- _Source material_

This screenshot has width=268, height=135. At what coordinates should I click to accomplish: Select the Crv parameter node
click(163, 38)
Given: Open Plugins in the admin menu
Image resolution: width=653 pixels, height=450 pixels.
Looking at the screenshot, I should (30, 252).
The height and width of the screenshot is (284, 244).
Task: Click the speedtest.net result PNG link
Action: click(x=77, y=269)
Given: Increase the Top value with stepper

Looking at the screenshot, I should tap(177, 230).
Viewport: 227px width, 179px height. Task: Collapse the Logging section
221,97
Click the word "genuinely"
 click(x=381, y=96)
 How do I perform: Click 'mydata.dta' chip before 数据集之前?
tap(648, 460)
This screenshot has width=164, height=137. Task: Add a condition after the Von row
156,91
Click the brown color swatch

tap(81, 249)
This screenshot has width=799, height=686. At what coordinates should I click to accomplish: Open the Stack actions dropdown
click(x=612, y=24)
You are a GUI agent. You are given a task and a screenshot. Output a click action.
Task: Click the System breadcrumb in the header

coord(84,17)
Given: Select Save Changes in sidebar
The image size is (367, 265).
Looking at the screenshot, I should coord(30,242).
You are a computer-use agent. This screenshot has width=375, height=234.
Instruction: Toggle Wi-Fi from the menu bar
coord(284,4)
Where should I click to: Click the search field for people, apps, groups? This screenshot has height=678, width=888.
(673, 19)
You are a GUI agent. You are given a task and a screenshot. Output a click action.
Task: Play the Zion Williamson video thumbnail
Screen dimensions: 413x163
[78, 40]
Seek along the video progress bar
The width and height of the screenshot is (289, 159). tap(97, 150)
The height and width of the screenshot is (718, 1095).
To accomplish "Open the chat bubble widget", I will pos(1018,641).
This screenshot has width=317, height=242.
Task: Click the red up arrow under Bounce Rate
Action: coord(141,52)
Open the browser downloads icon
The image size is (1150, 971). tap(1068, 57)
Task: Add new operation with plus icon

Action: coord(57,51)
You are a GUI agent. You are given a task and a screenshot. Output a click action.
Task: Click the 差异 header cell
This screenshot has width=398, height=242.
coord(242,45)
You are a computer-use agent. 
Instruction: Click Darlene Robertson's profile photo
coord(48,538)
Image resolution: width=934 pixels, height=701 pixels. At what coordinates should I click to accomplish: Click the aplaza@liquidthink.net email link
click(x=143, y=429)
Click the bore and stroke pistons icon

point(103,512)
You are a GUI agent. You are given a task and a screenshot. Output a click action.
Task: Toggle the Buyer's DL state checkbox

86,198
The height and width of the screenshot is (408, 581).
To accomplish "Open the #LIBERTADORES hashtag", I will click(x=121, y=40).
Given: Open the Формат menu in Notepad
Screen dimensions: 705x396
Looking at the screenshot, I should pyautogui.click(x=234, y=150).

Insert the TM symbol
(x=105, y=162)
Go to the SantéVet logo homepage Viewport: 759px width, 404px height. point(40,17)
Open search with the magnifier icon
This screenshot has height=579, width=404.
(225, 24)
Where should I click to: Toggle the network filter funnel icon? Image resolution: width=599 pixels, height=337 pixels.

- _Problem description_
Print out the listing in full, exactly as it appears.

- _Written reply_
This screenshot has width=268, height=135. At what coordinates should I click to accomplish: Select the Crv parameter node
click(163, 38)
Given: Open Plugins in the admin menu
Image resolution: width=653 pixels, height=450 pixels.
Looking at the screenshot, I should (30, 252).
The height and width of the screenshot is (284, 244).
Task: Click the speedtest.net result PNG link
Action: click(x=77, y=269)
Given: Increase the Top value with stepper

Looking at the screenshot, I should tap(177, 230).
Viewport: 227px width, 179px height. Task: Collapse the Logging section
221,97
Click the word "genuinely"
 click(x=381, y=96)
 How do I perform: Click 'mydata.dta' chip before 数据集之前?
tap(648, 460)
This screenshot has width=164, height=137. Task: Add a condition after the Von row
156,91
Click the brown color swatch

tap(81, 249)
This screenshot has width=799, height=686. At what coordinates should I click to accomplish: Open the Stack actions dropdown
click(x=612, y=24)
You are a GUI agent. You are given a task and a screenshot. Output a click action.
Task: Click the System breadcrumb in the header

coord(84,17)
Given: Select Save Changes in sidebar
The image size is (367, 265).
Looking at the screenshot, I should coord(30,242).
You are a computer-use agent. This screenshot has width=375, height=234.
Instruction: Toggle Wi-Fi from the menu bar
coord(284,4)
Where should I click to: Click the search field for people, apps, groups? This screenshot has height=678, width=888.
(673, 19)
You are a GUI agent. You are given a task and a screenshot. Output a click action.
Task: Play the Zion Williamson video thumbnail
Screen dimensions: 413x163
[78, 40]
Seek along the video progress bar
The width and height of the screenshot is (289, 159). tap(97, 150)
The height and width of the screenshot is (718, 1095).
To accomplish "Open the chat bubble widget", I will pos(1018,641).
This screenshot has width=317, height=242.
Task: Click the red up arrow under Bounce Rate
Action: coord(141,52)
Open the browser downloads icon
The image size is (1150, 971). tap(1068, 57)
Task: Add new operation with plus icon

Action: coord(57,51)
You are a GUI agent. You are given a task and a screenshot. Output a click action.
Task: Click the 差异 header cell
This screenshot has width=398, height=242.
coord(242,45)
You are a computer-use agent. 
Instruction: Click Darlene Robertson's profile photo
coord(48,538)
Image resolution: width=934 pixels, height=701 pixels. At what coordinates should I click to accomplish: Click the aplaza@liquidthink.net email link
click(x=143, y=429)
Click the bore and stroke pistons icon

point(103,512)
You are a GUI agent. You are given a task and a screenshot. Output a click action.
Task: Toggle the Buyer's DL state checkbox

86,198
The height and width of the screenshot is (408, 581).
To accomplish "Open the #LIBERTADORES hashtag", I will click(x=121, y=40).
Given: Open the Формат menu in Notepad
Screen dimensions: 705x396
Looking at the screenshot, I should pyautogui.click(x=234, y=150).

Insert the TM symbol
(x=105, y=162)
Go to the SantéVet logo homepage Viewport: 759px width, 404px height. point(40,17)
Open search with the magnifier icon
This screenshot has height=579, width=404.
(225, 24)
Where should I click to: Toggle the network filter funnel icon? Image resolution: width=599 pixels, height=337 pixels.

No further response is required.